Conviene meno quando il canone concordato consentirebbe comunque un incasso soddisfacente e, in cambio, permetterebbe di ridurre in modo significativo la tassazione. In quei casi il confronto con il 3+2 o con un contratto studenti/concordato può essere economicamente più interessante.
Conclusione
Il contratto 4+4 a Torino resta la soluzione più semplice da capire e la più libera nella determinazione del canone. È adatto a chi cerca stabilità e vuole locare un immobile abitativo senza entrare nel sistema dei canoni concordati. Può essere usato anche per la locazione parziale di una stanza, senza obbligo generale di coabitazione del proprietario, ma in questo caso resta comunque un contratto libero, con la relativa fiscalità.
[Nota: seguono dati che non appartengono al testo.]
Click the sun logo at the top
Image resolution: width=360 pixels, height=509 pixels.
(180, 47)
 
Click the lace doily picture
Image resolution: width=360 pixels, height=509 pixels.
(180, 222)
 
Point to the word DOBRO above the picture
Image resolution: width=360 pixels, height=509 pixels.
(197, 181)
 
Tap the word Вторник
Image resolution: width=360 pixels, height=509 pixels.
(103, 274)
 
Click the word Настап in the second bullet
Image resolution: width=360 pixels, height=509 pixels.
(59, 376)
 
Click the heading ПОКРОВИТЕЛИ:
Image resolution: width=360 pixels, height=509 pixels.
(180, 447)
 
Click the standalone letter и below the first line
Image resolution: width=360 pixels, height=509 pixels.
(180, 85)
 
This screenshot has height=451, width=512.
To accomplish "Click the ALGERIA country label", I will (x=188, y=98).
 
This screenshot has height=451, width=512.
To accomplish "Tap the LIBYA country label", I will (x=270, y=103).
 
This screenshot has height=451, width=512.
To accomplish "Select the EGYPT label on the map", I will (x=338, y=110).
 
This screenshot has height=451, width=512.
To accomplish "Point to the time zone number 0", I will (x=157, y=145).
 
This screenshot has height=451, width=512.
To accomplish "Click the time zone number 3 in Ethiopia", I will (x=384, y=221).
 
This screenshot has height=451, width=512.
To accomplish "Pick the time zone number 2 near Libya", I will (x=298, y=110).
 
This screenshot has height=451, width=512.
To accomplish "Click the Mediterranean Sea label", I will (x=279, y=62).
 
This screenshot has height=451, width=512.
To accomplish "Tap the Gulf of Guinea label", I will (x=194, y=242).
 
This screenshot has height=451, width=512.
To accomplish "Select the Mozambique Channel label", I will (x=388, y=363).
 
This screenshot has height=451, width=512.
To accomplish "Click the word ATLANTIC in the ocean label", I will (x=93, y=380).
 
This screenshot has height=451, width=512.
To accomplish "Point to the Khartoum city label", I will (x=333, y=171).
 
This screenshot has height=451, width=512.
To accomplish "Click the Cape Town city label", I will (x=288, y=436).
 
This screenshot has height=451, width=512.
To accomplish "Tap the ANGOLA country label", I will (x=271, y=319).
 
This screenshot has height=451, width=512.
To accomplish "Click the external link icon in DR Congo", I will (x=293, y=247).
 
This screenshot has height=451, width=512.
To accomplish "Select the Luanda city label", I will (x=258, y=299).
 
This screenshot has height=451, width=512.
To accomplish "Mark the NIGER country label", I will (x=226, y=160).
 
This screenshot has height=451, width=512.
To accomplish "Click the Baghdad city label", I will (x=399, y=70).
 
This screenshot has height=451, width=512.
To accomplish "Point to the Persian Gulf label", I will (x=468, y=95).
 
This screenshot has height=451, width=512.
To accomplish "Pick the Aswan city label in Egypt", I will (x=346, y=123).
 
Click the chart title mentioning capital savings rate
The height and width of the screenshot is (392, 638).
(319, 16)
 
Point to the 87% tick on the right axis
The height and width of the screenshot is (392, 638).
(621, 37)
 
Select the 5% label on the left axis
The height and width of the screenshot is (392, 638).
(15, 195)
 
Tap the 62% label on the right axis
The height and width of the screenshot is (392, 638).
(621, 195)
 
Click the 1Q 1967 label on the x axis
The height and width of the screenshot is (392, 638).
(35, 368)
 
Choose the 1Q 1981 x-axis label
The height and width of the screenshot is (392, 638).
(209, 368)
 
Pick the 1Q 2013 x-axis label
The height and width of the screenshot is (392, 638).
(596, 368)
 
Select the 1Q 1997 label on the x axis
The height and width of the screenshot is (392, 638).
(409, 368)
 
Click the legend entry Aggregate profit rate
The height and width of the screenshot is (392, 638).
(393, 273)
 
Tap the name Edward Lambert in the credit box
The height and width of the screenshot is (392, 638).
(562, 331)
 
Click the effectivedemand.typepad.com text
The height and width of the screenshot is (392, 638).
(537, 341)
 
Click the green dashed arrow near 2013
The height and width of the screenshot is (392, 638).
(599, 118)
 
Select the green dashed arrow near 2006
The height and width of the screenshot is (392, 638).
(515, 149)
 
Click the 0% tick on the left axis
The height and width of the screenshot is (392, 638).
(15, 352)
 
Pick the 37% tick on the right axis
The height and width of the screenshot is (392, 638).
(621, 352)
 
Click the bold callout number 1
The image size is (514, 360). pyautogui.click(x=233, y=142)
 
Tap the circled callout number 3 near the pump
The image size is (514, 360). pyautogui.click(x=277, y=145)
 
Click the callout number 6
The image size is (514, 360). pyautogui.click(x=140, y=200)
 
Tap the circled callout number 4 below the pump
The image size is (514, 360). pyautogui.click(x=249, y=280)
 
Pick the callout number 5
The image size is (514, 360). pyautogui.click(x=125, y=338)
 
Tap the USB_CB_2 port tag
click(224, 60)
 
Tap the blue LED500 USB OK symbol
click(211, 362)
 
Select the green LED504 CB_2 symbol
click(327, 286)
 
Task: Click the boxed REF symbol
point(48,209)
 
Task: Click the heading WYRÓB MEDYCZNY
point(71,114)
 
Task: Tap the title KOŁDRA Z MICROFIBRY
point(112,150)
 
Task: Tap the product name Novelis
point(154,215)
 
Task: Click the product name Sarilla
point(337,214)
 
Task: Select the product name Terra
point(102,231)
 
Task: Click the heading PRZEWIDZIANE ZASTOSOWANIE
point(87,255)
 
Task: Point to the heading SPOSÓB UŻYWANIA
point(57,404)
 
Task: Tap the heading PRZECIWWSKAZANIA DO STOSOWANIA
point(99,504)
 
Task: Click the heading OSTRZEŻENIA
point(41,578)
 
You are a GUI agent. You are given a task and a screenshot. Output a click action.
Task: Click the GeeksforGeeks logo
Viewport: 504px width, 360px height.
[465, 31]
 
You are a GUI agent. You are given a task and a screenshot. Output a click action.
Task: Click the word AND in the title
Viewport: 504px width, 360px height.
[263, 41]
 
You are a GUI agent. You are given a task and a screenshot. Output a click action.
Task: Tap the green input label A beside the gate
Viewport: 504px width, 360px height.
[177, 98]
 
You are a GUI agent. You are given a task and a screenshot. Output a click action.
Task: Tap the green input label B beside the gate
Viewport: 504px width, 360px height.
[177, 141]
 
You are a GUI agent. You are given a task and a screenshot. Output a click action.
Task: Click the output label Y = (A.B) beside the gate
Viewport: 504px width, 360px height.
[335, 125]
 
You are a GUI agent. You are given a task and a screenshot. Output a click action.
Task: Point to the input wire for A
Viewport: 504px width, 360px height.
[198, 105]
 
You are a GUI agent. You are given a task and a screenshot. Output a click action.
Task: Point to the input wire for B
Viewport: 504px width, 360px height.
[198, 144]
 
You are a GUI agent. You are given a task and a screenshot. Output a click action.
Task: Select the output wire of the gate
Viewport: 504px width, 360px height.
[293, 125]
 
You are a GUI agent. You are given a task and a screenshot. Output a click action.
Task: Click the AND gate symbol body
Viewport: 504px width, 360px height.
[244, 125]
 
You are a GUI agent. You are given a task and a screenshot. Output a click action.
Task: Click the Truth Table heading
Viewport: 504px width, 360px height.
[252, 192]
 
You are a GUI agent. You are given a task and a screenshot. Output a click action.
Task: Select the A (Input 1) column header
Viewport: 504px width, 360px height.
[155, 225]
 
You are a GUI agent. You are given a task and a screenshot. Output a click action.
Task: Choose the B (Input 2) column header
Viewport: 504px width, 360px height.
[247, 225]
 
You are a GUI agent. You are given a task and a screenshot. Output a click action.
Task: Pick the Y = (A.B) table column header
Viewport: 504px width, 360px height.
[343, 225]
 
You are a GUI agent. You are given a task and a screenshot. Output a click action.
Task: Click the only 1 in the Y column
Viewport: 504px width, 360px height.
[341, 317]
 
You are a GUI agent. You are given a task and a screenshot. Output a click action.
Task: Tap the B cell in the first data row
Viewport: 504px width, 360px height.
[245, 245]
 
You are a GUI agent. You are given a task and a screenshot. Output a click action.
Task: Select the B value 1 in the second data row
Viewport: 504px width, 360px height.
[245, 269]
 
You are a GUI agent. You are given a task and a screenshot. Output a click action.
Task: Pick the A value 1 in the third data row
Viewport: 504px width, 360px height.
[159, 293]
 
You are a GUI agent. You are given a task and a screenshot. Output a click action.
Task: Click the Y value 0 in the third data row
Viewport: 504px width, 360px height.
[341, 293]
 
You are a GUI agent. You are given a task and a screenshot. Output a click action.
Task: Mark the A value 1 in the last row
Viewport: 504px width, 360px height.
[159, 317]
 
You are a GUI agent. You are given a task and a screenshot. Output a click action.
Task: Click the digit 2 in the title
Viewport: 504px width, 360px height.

La sua vera forza è la libertà sul prezzo. Il suo vero limite è fiscale: cedolare secca al 21% e nessuna agevolazione specifica da canone concordato. Per questo, prima di scegliere, il proprietario dovrebbe sempre ragionare non solo sul canone mensile, ma sul rendimento netto finale.
Articolo aggiornato a marzo 2026. Le informazioni fiscali e normative riportate si basano sulla Legge n. 431/1998, sulla normativa vigente e, ove applicabile, sull’Accordo Territoriale di Torino.